A walk in my lattice path garden

TL;DR

This paper reviews various lattice path models, employing generating functions, bijections, and the kernel method, presenting new results and improvements on existing combinatorial enumeration problems, with extensive computational tools.

Contribution

It introduces new findings on Deutsch paths, amplitude, and improved analysis of Horton-Strahler numbers, integrating modern techniques like the slice method and kernel method.

Findings

New results on Deutsch paths in a strip

Improved analysis of Horton-Strahler numbers

Application of the slice technique and kernel method

Abstract

Various lattice path models are reviewed. The enumeration is done using generating functions. A few bijective considerations are woven in as well. The kernel method is often used. Computer algebra was an essential tool.

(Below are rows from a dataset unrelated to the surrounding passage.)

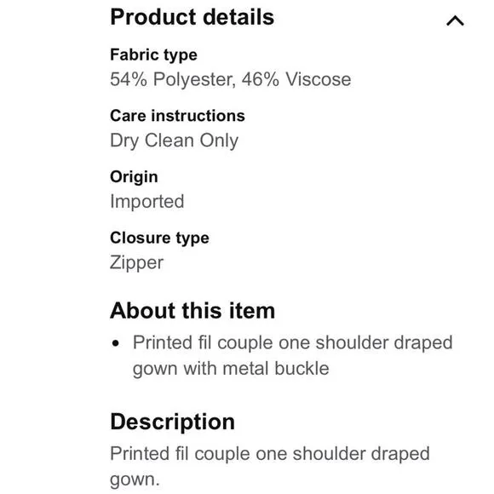This screenshot has height=494, width=494.
Task: Select the Care instructions label
Action: pyautogui.click(x=177, y=116)
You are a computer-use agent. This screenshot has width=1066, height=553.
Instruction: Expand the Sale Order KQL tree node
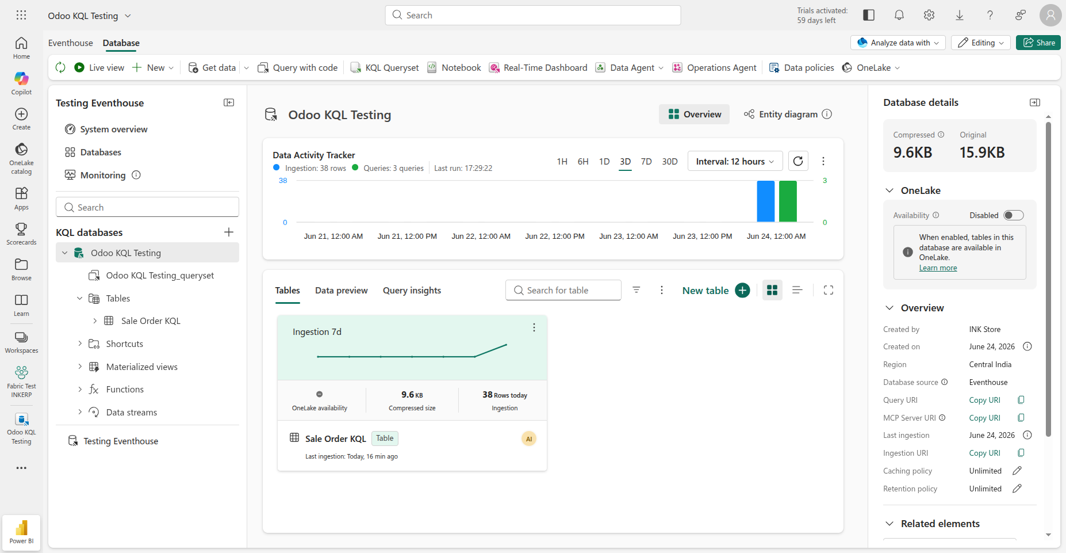pos(95,321)
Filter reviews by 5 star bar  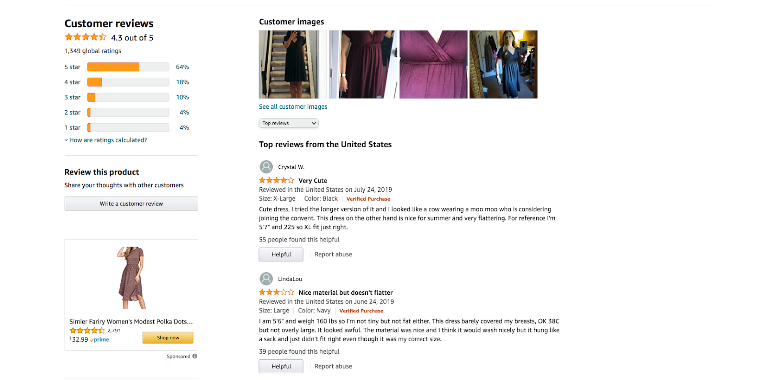coord(128,67)
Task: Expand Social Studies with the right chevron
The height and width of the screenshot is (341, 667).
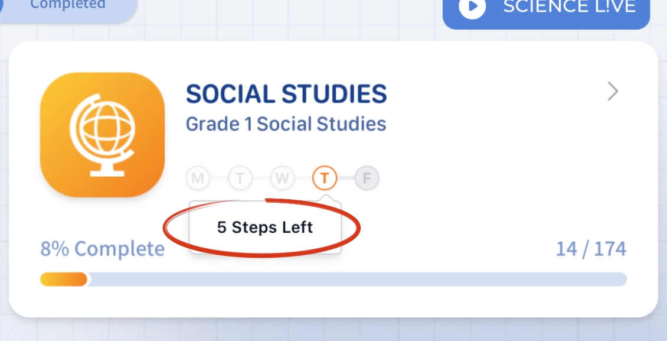Action: (x=613, y=92)
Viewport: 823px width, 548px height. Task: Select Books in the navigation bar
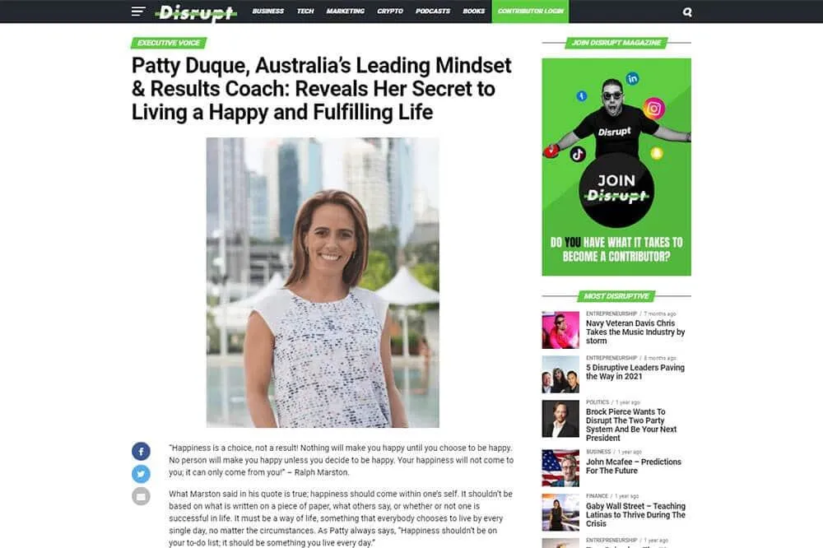tap(473, 11)
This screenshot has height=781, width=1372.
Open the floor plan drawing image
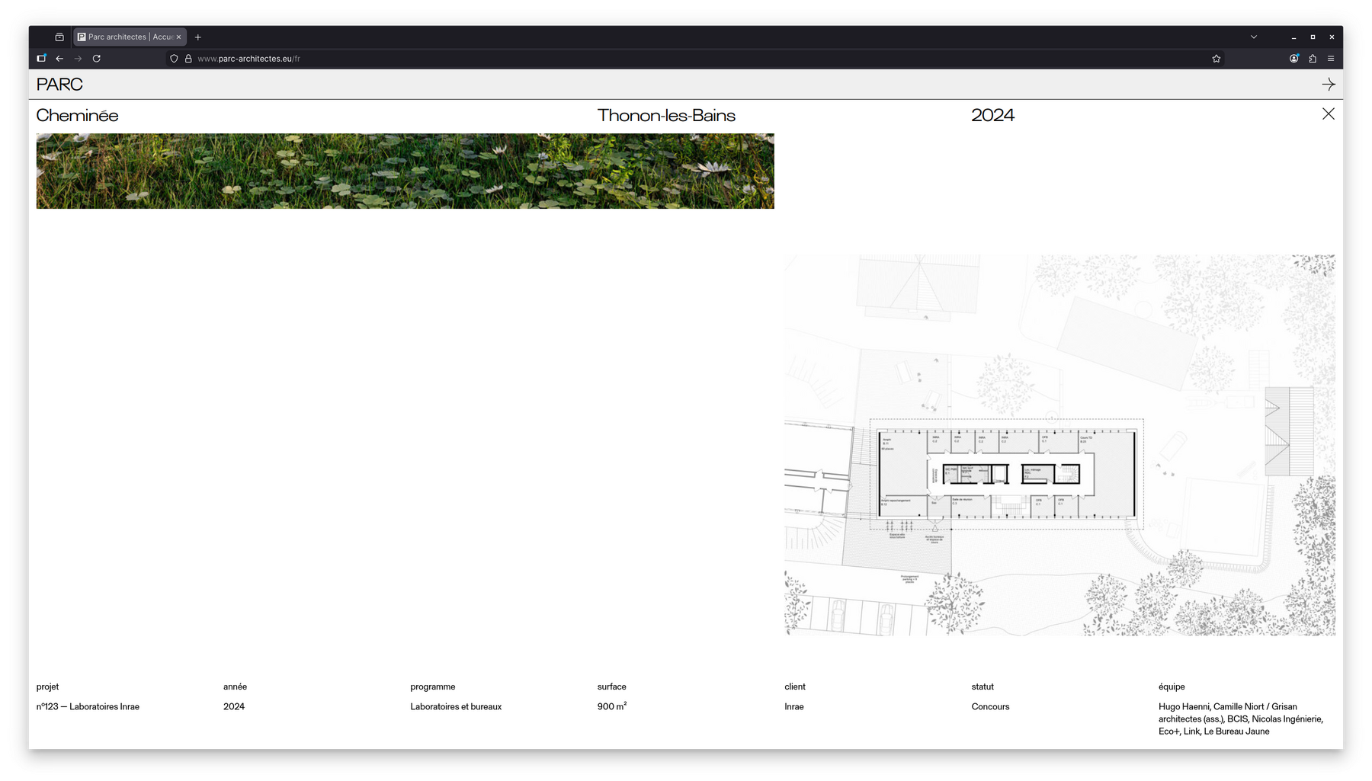pyautogui.click(x=1059, y=445)
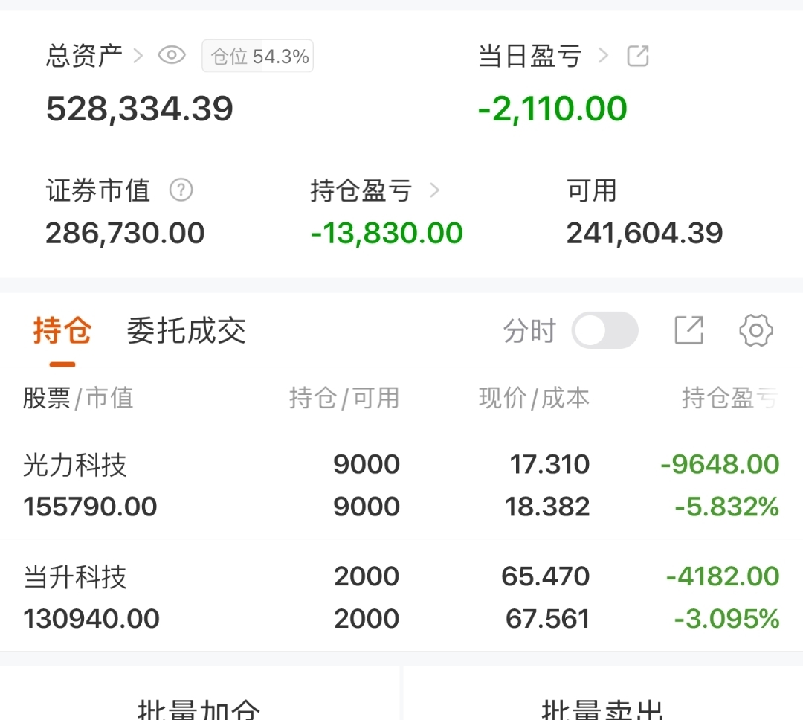Open holdings settings gear icon

click(756, 330)
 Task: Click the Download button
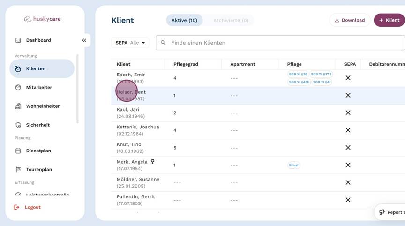350,20
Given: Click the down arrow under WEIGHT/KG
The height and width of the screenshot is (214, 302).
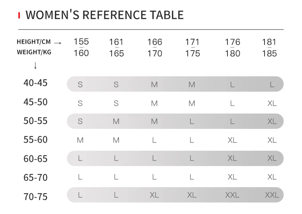Looking at the screenshot, I should pos(35,66).
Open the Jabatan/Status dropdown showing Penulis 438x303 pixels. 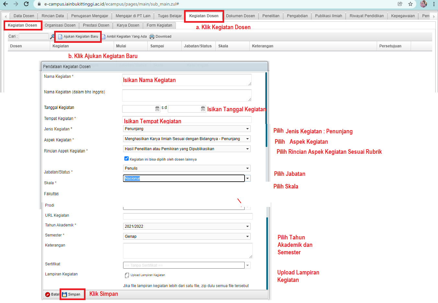point(248,168)
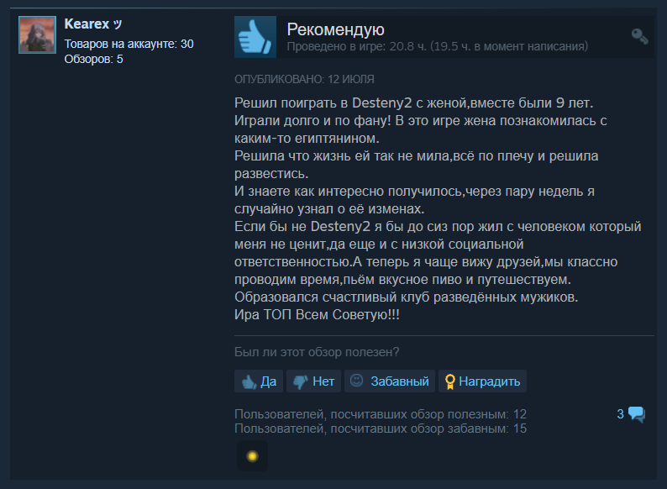Mark the review as Забавный
Image resolution: width=667 pixels, height=489 pixels.
(390, 381)
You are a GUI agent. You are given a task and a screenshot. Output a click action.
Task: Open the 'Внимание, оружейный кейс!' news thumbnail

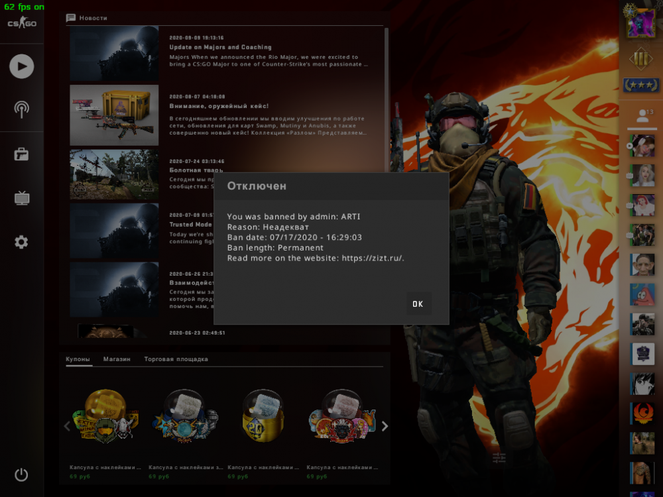point(114,115)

Some results are new, some have appeared before. The lattice path models we treated, are: Hoppy's walks, the combinatorics of sequence A002212 in \cite{OEIS} (skew Dyck paths, Schr\"oder paths, Hex-trees, decorated ordered trees, multi-edge trees, etc.) Weighted unary-binary trees also occur, and we could improve on our old paper on Horton-Strahler numbers \cite{FlPr86}, by using a different substitution. Some material on ternary trees appears as well, as on Motzkin numbers and paths (a model due to Retakh), and a new concept called amplitude that was found in \cite{irene}. Some new results on Deutsch paths in a strip are included as well. During the Covid period, I spent much time with this beautiful concept that I dare to call Deutsch paths, since Emeric Deutsch stands at the beginning with a problem that he posted in the American Mathematical Monthly some 20 years ago. Peaks and valleys, studied by Rainer Kemp 40 years under the names \textsc{max}-turns and \textsc{min}-turns, are revisited with a more modern approach, streamlining the analysis, relying on the `subcritical case' (named so by Philippe Flajolet), the adding a new slice technique and once again the kernel method.